Modeling Ductal Carcinoma In Situ (DCIS): An Overview of CISNET Model Approaches.

BACKGROUND

Ductal carcinoma in situ (DCIS) can be a precursor to invasive breast cancer. Since the advent of screening mammography in the 1980's, the incidence of DCIS has increased dramatically. The value of screen detection and treatment of DCIS, however, is a matter of controversy, as it is unclear the extent to which detection and treatment of DCIS prevents invasive disease and reduces breast cancer mortality. The aim of this paper is to provide an overview of existing Cancer Intervention and Surveillance Modelling Network (CISNET) modeling approaches for the natural history of DCIS, and to compare these to other modeling approaches reported in the literature.

DESIGN

Five of the 6 CISNET models currently include DCIS. Most models assume that some, but not all, lesions progress to invasive cancer. The natural history of DCIS cannot be directly observed and the CISNET models differ in their assumptions and in the data sources used to estimate the DCIS model parameters.

RESULTS

These model differences translate into variation in outcomes, such as the amount of overdiagnosis of DCIS, with estimates ranging from 34% to 72% for biennial screening from ages 50 to 74 y.

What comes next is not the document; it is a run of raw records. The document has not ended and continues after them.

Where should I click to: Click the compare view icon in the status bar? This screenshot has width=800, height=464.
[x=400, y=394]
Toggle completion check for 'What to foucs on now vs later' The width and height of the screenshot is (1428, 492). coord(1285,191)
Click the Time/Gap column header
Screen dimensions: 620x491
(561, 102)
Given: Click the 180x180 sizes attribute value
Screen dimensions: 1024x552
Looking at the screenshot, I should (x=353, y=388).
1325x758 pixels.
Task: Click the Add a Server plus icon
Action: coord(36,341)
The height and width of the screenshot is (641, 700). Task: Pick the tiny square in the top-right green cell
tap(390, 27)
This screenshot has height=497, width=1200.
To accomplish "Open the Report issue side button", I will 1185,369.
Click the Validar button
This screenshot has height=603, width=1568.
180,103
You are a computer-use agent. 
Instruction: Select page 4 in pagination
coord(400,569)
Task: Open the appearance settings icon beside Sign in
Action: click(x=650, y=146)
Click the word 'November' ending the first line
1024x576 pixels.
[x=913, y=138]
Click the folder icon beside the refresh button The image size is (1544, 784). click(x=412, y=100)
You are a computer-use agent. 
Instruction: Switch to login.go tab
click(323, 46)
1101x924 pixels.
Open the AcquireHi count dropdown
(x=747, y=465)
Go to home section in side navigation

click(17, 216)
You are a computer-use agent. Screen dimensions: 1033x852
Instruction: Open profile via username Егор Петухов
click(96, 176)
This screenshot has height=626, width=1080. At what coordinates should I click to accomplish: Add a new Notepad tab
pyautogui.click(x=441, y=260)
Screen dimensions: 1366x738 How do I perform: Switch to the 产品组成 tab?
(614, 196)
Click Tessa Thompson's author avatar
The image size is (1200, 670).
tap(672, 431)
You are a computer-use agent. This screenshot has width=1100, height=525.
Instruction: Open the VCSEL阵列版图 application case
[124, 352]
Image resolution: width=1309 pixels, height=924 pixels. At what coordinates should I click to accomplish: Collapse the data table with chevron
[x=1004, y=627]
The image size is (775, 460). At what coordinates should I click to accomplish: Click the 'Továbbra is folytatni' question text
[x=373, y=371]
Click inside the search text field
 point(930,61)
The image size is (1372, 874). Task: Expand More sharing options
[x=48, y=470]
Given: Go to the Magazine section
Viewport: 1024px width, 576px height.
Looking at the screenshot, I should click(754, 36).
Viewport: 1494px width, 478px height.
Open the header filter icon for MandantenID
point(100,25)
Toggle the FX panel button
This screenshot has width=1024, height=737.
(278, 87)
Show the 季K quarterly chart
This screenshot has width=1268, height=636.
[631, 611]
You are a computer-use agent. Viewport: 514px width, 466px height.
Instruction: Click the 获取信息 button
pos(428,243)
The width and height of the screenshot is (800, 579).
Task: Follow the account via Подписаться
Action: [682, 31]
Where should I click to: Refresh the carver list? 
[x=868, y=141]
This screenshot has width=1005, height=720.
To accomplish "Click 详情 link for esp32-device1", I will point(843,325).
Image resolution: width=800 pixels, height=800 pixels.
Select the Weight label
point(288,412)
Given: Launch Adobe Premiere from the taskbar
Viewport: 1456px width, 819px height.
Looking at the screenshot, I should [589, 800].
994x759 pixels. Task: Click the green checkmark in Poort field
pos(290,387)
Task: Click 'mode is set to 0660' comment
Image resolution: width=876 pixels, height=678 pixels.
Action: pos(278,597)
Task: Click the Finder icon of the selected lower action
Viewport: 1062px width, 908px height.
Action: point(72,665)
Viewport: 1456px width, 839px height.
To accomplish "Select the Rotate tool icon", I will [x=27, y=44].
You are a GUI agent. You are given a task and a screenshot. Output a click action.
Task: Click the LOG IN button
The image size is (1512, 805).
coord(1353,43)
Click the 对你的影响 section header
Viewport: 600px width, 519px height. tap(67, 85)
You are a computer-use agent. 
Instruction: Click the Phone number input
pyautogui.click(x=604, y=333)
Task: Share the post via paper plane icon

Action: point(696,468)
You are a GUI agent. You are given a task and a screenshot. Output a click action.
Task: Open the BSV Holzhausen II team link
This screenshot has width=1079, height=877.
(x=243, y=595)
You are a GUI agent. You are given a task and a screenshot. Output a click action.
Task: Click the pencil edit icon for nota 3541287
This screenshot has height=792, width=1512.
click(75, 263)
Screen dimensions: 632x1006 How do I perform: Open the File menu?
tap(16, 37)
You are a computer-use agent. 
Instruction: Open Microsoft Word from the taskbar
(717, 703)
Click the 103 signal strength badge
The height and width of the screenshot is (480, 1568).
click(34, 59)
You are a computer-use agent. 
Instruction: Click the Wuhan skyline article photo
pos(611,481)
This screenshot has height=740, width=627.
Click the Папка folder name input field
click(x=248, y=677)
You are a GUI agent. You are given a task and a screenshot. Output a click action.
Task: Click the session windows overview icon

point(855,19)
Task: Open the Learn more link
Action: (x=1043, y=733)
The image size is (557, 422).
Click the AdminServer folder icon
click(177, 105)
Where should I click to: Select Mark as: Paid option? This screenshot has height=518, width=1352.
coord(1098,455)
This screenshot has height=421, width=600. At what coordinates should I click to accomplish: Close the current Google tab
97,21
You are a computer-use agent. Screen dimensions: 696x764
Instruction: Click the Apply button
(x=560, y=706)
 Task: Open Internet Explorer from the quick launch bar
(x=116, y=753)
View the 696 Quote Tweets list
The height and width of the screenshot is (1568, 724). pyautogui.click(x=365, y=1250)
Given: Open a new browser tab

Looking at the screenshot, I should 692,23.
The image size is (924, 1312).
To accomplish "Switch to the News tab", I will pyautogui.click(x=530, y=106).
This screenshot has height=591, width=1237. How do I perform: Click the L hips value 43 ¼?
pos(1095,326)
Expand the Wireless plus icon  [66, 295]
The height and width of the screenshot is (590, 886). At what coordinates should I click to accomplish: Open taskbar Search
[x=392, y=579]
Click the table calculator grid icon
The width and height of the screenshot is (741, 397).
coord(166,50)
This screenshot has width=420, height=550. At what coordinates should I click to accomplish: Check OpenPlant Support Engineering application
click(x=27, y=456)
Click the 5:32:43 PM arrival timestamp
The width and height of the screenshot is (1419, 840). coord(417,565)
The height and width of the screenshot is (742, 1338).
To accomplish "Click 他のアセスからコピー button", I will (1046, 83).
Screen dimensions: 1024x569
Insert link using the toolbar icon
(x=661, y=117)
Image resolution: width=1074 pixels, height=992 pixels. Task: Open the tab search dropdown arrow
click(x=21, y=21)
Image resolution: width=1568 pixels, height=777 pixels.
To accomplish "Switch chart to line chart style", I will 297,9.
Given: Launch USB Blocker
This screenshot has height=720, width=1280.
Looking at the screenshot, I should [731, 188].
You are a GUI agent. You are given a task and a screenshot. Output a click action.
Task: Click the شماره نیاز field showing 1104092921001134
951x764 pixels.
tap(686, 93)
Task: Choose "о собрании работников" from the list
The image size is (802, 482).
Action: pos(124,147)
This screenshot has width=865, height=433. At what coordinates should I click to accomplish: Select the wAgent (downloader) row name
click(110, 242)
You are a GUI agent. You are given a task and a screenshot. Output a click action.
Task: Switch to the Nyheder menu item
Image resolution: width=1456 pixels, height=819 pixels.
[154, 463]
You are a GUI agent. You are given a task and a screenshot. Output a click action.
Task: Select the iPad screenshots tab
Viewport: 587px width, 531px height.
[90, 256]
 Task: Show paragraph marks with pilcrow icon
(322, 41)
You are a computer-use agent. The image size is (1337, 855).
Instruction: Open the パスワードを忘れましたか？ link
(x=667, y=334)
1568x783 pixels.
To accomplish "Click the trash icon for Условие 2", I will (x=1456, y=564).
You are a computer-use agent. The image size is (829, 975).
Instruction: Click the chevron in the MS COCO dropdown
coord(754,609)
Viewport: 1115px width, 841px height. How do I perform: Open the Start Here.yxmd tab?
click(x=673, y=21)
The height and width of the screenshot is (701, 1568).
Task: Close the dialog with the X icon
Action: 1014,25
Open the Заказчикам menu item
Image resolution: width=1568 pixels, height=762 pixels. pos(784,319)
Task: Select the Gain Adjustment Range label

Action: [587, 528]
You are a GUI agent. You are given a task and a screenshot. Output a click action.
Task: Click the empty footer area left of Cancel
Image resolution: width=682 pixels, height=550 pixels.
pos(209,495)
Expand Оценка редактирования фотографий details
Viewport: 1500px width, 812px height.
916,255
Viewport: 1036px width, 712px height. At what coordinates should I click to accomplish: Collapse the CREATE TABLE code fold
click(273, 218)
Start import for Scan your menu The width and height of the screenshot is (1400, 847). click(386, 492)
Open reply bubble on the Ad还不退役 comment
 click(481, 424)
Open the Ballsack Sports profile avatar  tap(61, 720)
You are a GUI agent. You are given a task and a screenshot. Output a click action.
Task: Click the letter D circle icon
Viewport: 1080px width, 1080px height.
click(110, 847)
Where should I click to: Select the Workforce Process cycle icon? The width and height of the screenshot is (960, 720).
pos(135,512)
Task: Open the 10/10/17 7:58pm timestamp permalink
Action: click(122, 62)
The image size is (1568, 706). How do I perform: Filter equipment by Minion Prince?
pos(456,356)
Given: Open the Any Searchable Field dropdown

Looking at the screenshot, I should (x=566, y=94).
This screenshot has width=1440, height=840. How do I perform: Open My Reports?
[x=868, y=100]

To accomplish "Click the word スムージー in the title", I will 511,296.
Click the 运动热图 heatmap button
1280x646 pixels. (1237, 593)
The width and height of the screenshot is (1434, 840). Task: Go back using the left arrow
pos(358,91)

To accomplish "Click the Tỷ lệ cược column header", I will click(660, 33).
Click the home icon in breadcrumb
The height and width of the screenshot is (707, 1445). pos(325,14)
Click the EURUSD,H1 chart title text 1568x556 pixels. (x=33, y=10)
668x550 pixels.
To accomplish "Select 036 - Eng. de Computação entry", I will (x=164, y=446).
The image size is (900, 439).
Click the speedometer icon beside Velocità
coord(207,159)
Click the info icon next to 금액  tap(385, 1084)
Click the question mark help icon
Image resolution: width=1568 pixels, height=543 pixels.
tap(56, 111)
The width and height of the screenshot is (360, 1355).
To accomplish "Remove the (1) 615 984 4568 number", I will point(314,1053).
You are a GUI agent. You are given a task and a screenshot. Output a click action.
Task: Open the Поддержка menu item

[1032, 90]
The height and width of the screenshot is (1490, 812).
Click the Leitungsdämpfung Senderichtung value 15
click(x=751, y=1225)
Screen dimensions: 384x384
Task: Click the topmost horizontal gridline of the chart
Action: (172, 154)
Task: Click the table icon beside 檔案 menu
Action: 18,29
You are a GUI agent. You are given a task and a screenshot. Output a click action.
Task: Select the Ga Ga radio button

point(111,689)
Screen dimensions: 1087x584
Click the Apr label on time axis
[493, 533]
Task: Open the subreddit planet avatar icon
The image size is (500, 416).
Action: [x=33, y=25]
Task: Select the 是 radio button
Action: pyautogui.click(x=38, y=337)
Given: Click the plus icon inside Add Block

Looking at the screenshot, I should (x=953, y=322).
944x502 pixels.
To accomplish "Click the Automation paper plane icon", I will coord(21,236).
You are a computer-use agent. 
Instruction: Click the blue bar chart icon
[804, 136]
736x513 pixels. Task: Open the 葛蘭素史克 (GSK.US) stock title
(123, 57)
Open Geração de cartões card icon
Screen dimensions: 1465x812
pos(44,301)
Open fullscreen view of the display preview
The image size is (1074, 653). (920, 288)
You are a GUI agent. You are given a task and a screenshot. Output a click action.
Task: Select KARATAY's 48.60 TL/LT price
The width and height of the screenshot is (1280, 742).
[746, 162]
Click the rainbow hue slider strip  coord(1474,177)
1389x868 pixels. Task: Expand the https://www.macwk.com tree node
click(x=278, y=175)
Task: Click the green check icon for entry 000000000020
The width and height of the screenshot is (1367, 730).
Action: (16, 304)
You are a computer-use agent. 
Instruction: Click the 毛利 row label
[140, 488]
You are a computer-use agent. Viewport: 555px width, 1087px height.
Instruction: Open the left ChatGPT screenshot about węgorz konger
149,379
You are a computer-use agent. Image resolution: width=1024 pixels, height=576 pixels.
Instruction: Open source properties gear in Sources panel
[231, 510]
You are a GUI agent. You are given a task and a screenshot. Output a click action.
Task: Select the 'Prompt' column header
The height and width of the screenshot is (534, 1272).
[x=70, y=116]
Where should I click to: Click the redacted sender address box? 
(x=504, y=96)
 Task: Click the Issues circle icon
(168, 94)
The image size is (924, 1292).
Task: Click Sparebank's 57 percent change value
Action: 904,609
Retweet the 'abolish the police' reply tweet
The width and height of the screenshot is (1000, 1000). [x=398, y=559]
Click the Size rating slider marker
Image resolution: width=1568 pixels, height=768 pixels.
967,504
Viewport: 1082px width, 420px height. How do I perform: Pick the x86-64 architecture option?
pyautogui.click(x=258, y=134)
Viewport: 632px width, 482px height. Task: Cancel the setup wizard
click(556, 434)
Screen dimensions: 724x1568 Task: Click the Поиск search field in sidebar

The other models described in the literature also report a large range in outcomes, with progression rates varying from 20% to 91%.

LIMITATIONS

DCIS grade was not yet included in the CISNET models.

CONCLUSION

In the future, DCIS data by grade from active surveillance trials, the development of predictive markers of progression probability, and evidence from other screening modalities, such as tomosynthesis, may be used to inform and improve the models' representation of DCIS, and might lead to convergence of the model estimates. Until then, the CISNET model results consistently show a considerable amount of overdiagnosis of DCIS, supporting the safety and value of observational trials for low-risk DCIS.